Stored records

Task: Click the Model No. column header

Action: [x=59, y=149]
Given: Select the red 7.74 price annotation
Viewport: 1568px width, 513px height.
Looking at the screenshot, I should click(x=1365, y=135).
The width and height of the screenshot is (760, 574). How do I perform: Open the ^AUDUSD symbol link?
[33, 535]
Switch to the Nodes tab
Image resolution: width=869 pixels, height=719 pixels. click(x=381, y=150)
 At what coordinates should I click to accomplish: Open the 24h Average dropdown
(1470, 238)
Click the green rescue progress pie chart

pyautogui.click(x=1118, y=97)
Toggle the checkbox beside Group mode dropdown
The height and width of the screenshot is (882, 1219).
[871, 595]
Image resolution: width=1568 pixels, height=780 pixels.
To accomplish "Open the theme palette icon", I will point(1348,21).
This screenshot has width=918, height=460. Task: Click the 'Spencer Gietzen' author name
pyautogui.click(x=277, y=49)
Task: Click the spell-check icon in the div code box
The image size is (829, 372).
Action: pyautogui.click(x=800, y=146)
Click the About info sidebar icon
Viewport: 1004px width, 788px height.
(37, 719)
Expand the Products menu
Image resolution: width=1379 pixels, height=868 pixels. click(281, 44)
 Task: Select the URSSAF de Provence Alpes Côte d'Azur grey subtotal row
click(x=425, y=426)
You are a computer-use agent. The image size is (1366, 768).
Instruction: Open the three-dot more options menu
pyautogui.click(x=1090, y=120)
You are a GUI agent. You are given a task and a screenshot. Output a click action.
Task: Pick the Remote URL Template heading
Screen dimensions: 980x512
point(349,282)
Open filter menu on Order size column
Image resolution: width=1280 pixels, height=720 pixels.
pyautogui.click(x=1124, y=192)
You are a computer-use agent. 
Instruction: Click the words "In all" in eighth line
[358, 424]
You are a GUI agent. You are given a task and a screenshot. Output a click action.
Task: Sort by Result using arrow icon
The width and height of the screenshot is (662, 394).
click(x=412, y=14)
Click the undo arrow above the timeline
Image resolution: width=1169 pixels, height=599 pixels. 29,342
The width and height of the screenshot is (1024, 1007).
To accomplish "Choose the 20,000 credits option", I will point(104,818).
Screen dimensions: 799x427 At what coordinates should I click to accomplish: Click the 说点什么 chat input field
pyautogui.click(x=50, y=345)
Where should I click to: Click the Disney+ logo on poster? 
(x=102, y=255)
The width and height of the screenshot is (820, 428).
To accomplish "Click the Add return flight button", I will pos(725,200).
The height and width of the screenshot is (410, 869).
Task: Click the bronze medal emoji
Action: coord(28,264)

• Prompt
The data above should be copied exactly, with no line omitted.

• Result of the task
Task: Click the Model No. column header

Action: [x=59, y=149]
Given: Select the red 7.74 price annotation
Viewport: 1568px width, 513px height.
Looking at the screenshot, I should click(x=1365, y=135).
The width and height of the screenshot is (760, 574). How do I perform: Open the ^AUDUSD symbol link?
[33, 535]
Switch to the Nodes tab
Image resolution: width=869 pixels, height=719 pixels. click(x=381, y=150)
 At what coordinates should I click to accomplish: Open the 24h Average dropdown
(1470, 238)
Click the green rescue progress pie chart

pyautogui.click(x=1118, y=97)
Toggle the checkbox beside Group mode dropdown
The height and width of the screenshot is (882, 1219).
[871, 595]
Image resolution: width=1568 pixels, height=780 pixels.
To accomplish "Open the theme palette icon", I will point(1348,21).
This screenshot has width=918, height=460. Task: Click the 'Spencer Gietzen' author name
pyautogui.click(x=277, y=49)
Task: Click the spell-check icon in the div code box
The image size is (829, 372).
Action: pyautogui.click(x=800, y=146)
Click the About info sidebar icon
Viewport: 1004px width, 788px height.
(37, 719)
Expand the Products menu
Image resolution: width=1379 pixels, height=868 pixels. click(281, 44)
 Task: Select the URSSAF de Provence Alpes Côte d'Azur grey subtotal row
click(x=425, y=426)
You are a computer-use agent. The image size is (1366, 768).
Instruction: Open the three-dot more options menu
pyautogui.click(x=1090, y=120)
You are a GUI agent. You are given a task and a screenshot. Output a click action.
Task: Pick the Remote URL Template heading
Screen dimensions: 980x512
point(349,282)
Open filter menu on Order size column
Image resolution: width=1280 pixels, height=720 pixels.
pyautogui.click(x=1124, y=192)
You are a computer-use agent. 
Instruction: Click the words "In all" in eighth line
[358, 424]
You are a GUI agent. You are given a task and a screenshot. Output a click action.
Task: Sort by Result using arrow icon
The width and height of the screenshot is (662, 394).
click(x=412, y=14)
Click the undo arrow above the timeline
Image resolution: width=1169 pixels, height=599 pixels. 29,342
The width and height of the screenshot is (1024, 1007).
To accomplish "Choose the 20,000 credits option", I will point(104,818).
Screen dimensions: 799x427 At what coordinates should I click to accomplish: Click the 说点什么 chat input field
pyautogui.click(x=50, y=345)
Where should I click to: Click the Disney+ logo on poster? 
(x=102, y=255)
The width and height of the screenshot is (820, 428).
To accomplish "Click the Add return flight button", I will pos(725,200).
The height and width of the screenshot is (410, 869).
Task: Click the bronze medal emoji
Action: coord(28,264)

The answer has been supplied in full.